━━━ Records supplied ━━━

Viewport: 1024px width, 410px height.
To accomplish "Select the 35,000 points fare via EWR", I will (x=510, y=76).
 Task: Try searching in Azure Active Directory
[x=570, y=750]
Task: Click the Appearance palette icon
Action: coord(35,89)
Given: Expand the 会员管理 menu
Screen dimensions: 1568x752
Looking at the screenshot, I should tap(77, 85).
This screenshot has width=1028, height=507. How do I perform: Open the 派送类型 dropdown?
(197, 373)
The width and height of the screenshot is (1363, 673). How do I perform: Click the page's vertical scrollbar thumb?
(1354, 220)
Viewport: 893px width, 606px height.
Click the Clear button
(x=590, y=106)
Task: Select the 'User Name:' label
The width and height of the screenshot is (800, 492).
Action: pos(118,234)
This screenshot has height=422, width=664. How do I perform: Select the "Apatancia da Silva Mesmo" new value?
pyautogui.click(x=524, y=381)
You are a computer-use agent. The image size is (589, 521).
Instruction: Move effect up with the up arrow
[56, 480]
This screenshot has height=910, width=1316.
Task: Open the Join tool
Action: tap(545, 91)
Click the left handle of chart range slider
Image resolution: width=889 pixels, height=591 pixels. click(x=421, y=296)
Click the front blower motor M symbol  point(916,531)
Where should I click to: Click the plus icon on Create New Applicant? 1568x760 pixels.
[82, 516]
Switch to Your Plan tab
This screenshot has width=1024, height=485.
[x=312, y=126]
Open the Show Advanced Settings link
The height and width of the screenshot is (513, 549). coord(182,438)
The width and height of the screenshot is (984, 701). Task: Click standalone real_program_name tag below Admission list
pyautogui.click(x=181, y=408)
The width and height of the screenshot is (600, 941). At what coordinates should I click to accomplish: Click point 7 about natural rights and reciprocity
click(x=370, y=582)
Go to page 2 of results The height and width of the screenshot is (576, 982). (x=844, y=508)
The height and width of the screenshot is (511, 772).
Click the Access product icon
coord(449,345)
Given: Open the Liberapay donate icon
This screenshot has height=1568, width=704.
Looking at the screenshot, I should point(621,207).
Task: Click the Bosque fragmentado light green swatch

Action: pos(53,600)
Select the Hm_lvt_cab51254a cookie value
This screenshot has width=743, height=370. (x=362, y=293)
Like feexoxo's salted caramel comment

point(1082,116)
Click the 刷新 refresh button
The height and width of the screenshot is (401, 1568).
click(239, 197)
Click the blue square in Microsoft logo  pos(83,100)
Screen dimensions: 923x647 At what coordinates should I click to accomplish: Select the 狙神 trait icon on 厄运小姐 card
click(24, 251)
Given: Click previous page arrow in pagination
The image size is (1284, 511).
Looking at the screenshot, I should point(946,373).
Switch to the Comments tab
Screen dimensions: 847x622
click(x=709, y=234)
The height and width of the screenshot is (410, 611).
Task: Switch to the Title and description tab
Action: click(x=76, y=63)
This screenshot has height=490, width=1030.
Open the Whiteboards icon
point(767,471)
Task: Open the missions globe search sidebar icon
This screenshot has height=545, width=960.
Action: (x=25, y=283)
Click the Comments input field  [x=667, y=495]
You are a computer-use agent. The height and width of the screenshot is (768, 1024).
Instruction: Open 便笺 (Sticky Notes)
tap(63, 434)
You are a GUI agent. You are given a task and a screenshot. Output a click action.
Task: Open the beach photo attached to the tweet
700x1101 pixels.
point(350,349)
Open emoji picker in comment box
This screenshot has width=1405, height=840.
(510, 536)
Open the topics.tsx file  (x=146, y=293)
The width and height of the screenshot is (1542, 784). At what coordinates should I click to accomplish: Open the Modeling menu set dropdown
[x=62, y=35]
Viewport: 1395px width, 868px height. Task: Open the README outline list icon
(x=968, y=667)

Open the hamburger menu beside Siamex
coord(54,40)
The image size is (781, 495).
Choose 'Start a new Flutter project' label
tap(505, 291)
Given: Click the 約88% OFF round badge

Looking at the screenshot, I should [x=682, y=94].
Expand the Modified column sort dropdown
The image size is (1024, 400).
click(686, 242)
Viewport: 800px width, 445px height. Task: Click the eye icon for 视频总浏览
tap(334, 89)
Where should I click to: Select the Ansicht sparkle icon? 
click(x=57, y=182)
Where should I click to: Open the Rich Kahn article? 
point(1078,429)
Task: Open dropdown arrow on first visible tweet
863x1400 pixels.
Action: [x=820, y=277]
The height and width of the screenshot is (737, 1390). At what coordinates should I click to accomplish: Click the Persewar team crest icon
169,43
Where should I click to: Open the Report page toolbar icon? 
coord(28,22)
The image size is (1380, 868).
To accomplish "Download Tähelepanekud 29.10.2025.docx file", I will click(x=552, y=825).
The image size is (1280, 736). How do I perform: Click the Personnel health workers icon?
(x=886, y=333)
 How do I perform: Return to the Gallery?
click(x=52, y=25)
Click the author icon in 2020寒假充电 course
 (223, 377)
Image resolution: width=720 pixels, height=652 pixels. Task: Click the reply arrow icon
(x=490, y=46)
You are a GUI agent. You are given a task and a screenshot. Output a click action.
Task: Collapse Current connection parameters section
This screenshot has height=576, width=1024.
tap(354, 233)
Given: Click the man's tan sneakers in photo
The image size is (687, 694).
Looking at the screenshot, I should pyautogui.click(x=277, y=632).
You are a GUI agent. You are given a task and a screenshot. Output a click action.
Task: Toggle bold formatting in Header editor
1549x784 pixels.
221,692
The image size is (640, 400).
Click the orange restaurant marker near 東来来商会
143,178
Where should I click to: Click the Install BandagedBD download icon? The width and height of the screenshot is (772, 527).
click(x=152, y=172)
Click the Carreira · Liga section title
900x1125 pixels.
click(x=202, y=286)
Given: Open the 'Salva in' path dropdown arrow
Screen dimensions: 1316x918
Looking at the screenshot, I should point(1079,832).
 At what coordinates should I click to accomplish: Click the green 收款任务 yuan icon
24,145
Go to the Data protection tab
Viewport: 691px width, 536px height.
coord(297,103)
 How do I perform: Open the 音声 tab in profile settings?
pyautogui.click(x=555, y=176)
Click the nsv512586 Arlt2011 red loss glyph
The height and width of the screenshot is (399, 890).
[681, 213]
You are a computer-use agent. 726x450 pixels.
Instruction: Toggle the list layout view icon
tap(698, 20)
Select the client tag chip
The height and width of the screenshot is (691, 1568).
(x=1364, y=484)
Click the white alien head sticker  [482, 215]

━━━

:: Problem details ::
Transcribe every one of the entries above word for word, without changing anything.

:: Task answer ::
Viewport: 1024px width, 410px height.
To accomplish "Select the 35,000 points fare via EWR", I will (x=510, y=76).
 Task: Try searching in Azure Active Directory
[x=570, y=750]
Task: Click the Appearance palette icon
Action: coord(35,89)
Given: Expand the 会员管理 menu
Screen dimensions: 1568x752
Looking at the screenshot, I should tap(77, 85).
This screenshot has width=1028, height=507. How do I perform: Open the 派送类型 dropdown?
(197, 373)
The width and height of the screenshot is (1363, 673). How do I perform: Click the page's vertical scrollbar thumb?
(1354, 220)
Viewport: 893px width, 606px height.
Click the Clear button
(x=590, y=106)
Task: Select the 'User Name:' label
The width and height of the screenshot is (800, 492).
Action: pos(118,234)
This screenshot has height=422, width=664. How do I perform: Select the "Apatancia da Silva Mesmo" new value?
pyautogui.click(x=524, y=381)
You are a computer-use agent. The image size is (589, 521).
Instruction: Move effect up with the up arrow
[56, 480]
This screenshot has height=910, width=1316.
Task: Open the Join tool
Action: tap(545, 91)
Click the left handle of chart range slider
Image resolution: width=889 pixels, height=591 pixels. click(x=421, y=296)
Click the front blower motor M symbol  point(916,531)
Where should I click to: Click the plus icon on Create New Applicant? 1568x760 pixels.
[82, 516]
Switch to Your Plan tab
This screenshot has width=1024, height=485.
[x=312, y=126]
Open the Show Advanced Settings link
The height and width of the screenshot is (513, 549). coord(182,438)
The width and height of the screenshot is (984, 701). Task: Click standalone real_program_name tag below Admission list
pyautogui.click(x=181, y=408)
The width and height of the screenshot is (600, 941). At what coordinates should I click to accomplish: Click point 7 about natural rights and reciprocity
click(x=370, y=582)
Go to page 2 of results The height and width of the screenshot is (576, 982). (x=844, y=508)
The height and width of the screenshot is (511, 772).
Click the Access product icon
coord(449,345)
Given: Open the Liberapay donate icon
This screenshot has height=1568, width=704.
Looking at the screenshot, I should point(621,207).
Task: Click the Bosque fragmentado light green swatch

Action: pos(53,600)
Select the Hm_lvt_cab51254a cookie value
This screenshot has width=743, height=370. (x=362, y=293)
Like feexoxo's salted caramel comment

point(1082,116)
Click the 刷新 refresh button
The height and width of the screenshot is (401, 1568).
click(239, 197)
Click the blue square in Microsoft logo  pos(83,100)
Screen dimensions: 923x647 At what coordinates should I click to accomplish: Select the 狙神 trait icon on 厄运小姐 card
click(24, 251)
Given: Click previous page arrow in pagination
The image size is (1284, 511).
Looking at the screenshot, I should point(946,373).
Switch to the Comments tab
Screen dimensions: 847x622
click(x=709, y=234)
The height and width of the screenshot is (410, 611).
Task: Switch to the Title and description tab
Action: click(x=76, y=63)
This screenshot has height=490, width=1030.
Open the Whiteboards icon
point(767,471)
Task: Open the missions globe search sidebar icon
This screenshot has height=545, width=960.
Action: (x=25, y=283)
Click the Comments input field  [x=667, y=495]
You are a computer-use agent. The height and width of the screenshot is (768, 1024).
Instruction: Open 便笺 (Sticky Notes)
tap(63, 434)
You are a GUI agent. You are given a task and a screenshot. Output a click action.
Task: Open the beach photo attached to the tweet
700x1101 pixels.
point(350,349)
Open emoji picker in comment box
This screenshot has width=1405, height=840.
(510, 536)
Open the topics.tsx file  (x=146, y=293)
The width and height of the screenshot is (1542, 784). At what coordinates should I click to accomplish: Open the Modeling menu set dropdown
[x=62, y=35]
Viewport: 1395px width, 868px height. Task: Open the README outline list icon
(x=968, y=667)

Open the hamburger menu beside Siamex
coord(54,40)
The image size is (781, 495).
Choose 'Start a new Flutter project' label
tap(505, 291)
Given: Click the 約88% OFF round badge

Looking at the screenshot, I should [x=682, y=94].
Expand the Modified column sort dropdown
The image size is (1024, 400).
click(686, 242)
Viewport: 800px width, 445px height. Task: Click the eye icon for 视频总浏览
tap(334, 89)
Where should I click to: Select the Ansicht sparkle icon? 
click(x=57, y=182)
Where should I click to: Open the Rich Kahn article? 
point(1078,429)
Task: Open dropdown arrow on first visible tweet
863x1400 pixels.
Action: [x=820, y=277]
The height and width of the screenshot is (737, 1390). At what coordinates should I click to accomplish: Click the Persewar team crest icon
169,43
Where should I click to: Open the Report page toolbar icon? 
coord(28,22)
The image size is (1380, 868).
To accomplish "Download Tähelepanekud 29.10.2025.docx file", I will click(x=552, y=825).
The image size is (1280, 736). How do I perform: Click the Personnel health workers icon?
(x=886, y=333)
 How do I perform: Return to the Gallery?
click(x=52, y=25)
Click the author icon in 2020寒假充电 course
 (223, 377)
Image resolution: width=720 pixels, height=652 pixels. Task: Click the reply arrow icon
(x=490, y=46)
You are a GUI agent. You are given a task and a screenshot. Output a click action.
Task: Collapse Current connection parameters section
This screenshot has height=576, width=1024.
tap(354, 233)
Given: Click the man's tan sneakers in photo
The image size is (687, 694).
Looking at the screenshot, I should pyautogui.click(x=277, y=632).
You are a GUI agent. You are given a task and a screenshot. Output a click action.
Task: Toggle bold formatting in Header editor
1549x784 pixels.
221,692
The image size is (640, 400).
Click the orange restaurant marker near 東来来商会
143,178
Where should I click to: Click the Install BandagedBD download icon? The width and height of the screenshot is (772, 527).
click(x=152, y=172)
Click the Carreira · Liga section title
900x1125 pixels.
click(x=202, y=286)
Given: Open the 'Salva in' path dropdown arrow
Screen dimensions: 1316x918
Looking at the screenshot, I should point(1079,832).
 At what coordinates should I click to accomplish: Click the green 收款任务 yuan icon
24,145
Go to the Data protection tab
Viewport: 691px width, 536px height.
coord(297,103)
 How do I perform: Open the 音声 tab in profile settings?
pyautogui.click(x=555, y=176)
Click the nsv512586 Arlt2011 red loss glyph
The height and width of the screenshot is (399, 890).
[681, 213]
You are a computer-use agent. 726x450 pixels.
Instruction: Toggle the list layout view icon
tap(698, 20)
Select the client tag chip
The height and width of the screenshot is (691, 1568).
(x=1364, y=484)
Click the white alien head sticker  [482, 215]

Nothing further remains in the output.